[Records excerpted from a collection]

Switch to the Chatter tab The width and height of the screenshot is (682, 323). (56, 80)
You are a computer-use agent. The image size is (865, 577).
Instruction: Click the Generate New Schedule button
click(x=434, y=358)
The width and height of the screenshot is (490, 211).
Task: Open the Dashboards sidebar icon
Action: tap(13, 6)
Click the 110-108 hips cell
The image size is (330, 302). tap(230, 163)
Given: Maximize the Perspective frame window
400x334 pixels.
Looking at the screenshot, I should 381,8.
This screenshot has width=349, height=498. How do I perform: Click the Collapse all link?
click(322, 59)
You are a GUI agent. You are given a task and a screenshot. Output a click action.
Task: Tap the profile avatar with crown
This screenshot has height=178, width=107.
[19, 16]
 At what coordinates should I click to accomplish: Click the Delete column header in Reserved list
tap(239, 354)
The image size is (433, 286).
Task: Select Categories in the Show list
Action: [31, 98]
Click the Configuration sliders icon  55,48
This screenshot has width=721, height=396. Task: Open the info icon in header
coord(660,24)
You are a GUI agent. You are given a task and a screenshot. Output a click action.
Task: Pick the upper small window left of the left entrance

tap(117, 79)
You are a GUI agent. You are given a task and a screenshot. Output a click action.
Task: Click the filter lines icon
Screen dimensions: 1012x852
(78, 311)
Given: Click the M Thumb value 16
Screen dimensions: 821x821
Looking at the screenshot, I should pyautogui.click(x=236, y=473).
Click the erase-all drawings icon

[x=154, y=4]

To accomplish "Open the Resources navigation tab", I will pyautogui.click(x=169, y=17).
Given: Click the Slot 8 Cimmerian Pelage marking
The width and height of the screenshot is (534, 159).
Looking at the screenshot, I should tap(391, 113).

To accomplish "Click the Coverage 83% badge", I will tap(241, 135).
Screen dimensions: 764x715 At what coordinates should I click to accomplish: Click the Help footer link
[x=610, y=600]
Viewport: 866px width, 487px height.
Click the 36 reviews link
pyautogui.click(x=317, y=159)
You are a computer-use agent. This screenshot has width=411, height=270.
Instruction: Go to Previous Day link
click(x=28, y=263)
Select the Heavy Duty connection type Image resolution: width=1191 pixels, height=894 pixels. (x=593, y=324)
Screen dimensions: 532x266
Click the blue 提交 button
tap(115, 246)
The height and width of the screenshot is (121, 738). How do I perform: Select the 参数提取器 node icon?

What is needed> Give back exactly the lines from the one containing "Screen dimensions: 532x266" through the last line of the records.

Exercise answer>
Screen dimensions: 532x266
Click the blue 提交 button
tap(115, 246)
The height and width of the screenshot is (121, 738). How do I perform: Select the 参数提取器 node icon?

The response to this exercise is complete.